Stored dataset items
+++
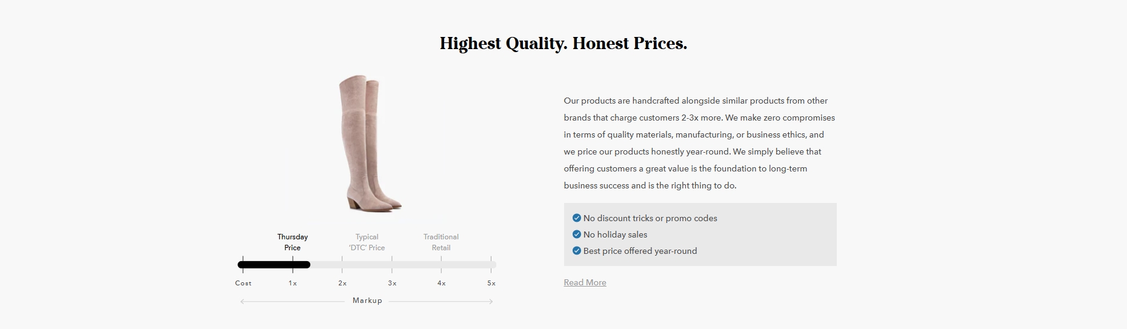Open the Read More link
1127x329 pixels.
pyautogui.click(x=585, y=282)
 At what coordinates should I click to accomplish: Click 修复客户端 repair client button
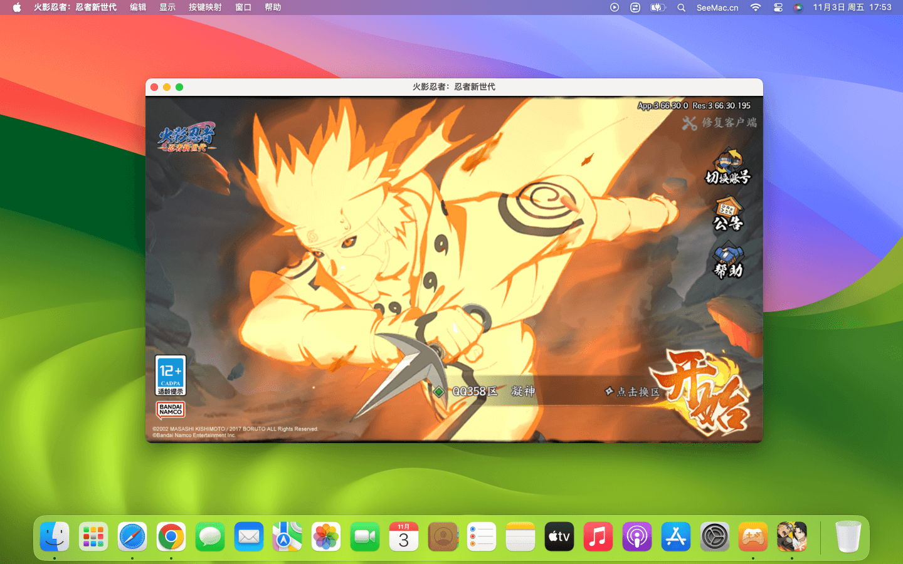click(720, 123)
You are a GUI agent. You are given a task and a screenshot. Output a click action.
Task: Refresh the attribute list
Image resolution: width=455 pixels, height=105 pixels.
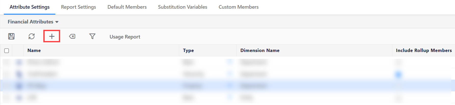click(32, 36)
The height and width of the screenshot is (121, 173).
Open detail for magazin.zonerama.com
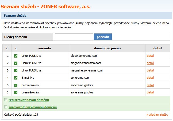coord(150,63)
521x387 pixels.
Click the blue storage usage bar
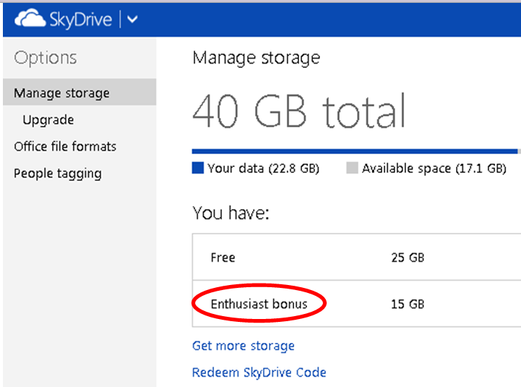pos(354,151)
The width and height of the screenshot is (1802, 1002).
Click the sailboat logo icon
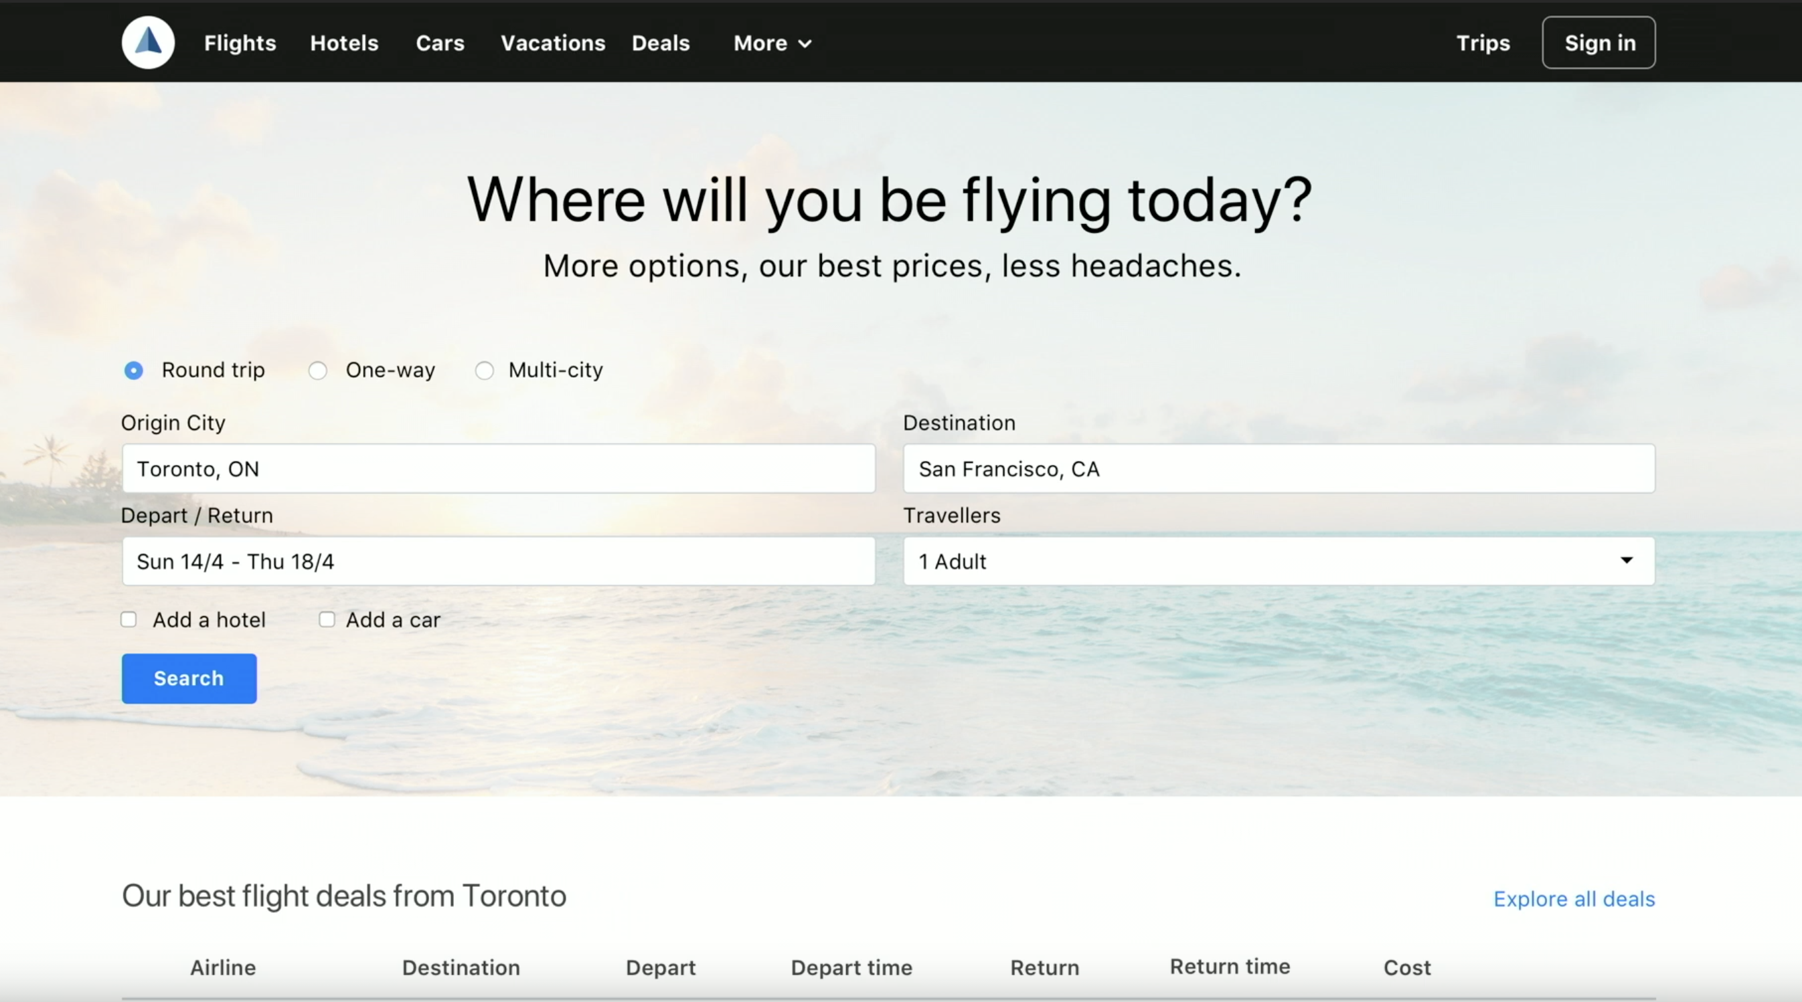[148, 43]
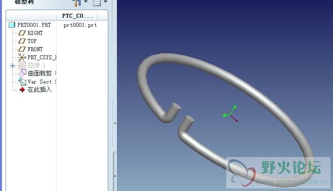This screenshot has height=191, width=333.
Task: Open dropdown arrow next to settings tool
Action: (86, 2)
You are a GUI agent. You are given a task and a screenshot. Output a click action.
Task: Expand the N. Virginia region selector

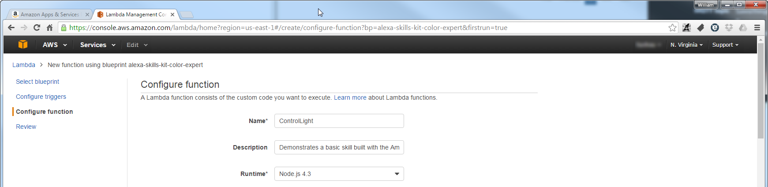pos(686,45)
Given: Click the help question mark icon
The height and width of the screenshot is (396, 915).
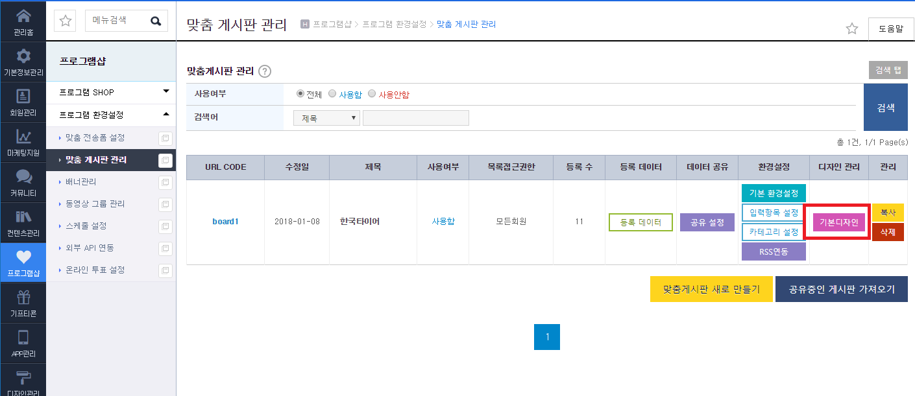Looking at the screenshot, I should click(x=265, y=71).
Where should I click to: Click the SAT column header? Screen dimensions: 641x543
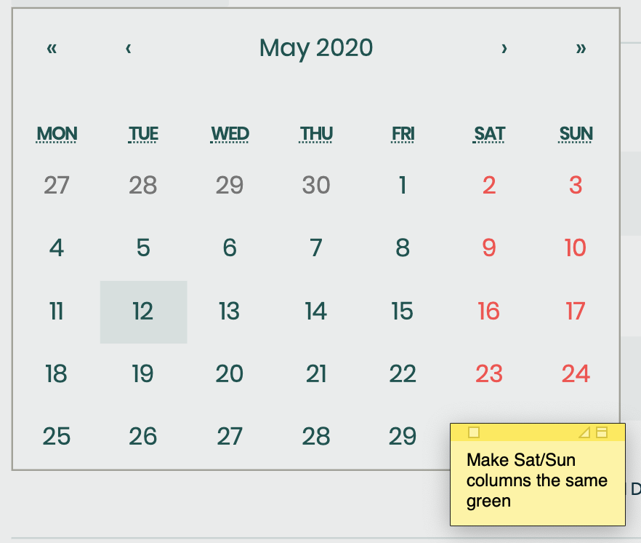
+++
**WHAT TO PRODUCE:**
Switch "GUI agent" to "screen agent" everywhere it occurs in the lines above and give all the lines back with nothing else changed. Could you omit the pictures from your answer?

**COMPLETE OUTPUT:**
Open the Read More link
1127x329 pixels.
pyautogui.click(x=585, y=282)
 At what coordinates should I click to accomplish: Click 修复客户端 repair client button
click(720, 123)
You are a screen agent. You are given a task and a screenshot. Output a click action.
Task: Refresh the attribute list
Image resolution: width=455 pixels, height=105 pixels.
click(32, 36)
The height and width of the screenshot is (121, 173).
Open detail for magazin.zonerama.com
coord(150,63)
521x387 pixels.
Click the blue storage usage bar
pos(354,151)
The width and height of the screenshot is (1802, 1002).
Click the sailboat logo icon
[148, 43]
This screenshot has height=191, width=333.
Task: Open dropdown arrow next to settings tool
Action: (86, 2)
You are a screen agent. You are given a task and a screenshot. Output a click action.
Task: Expand the N. Virginia region selector

pos(686,45)
Given: Click the help question mark icon
The height and width of the screenshot is (396, 915).
Looking at the screenshot, I should click(x=265, y=71).
Where should I click to: Click the SAT column header? Screen dimensions: 641x543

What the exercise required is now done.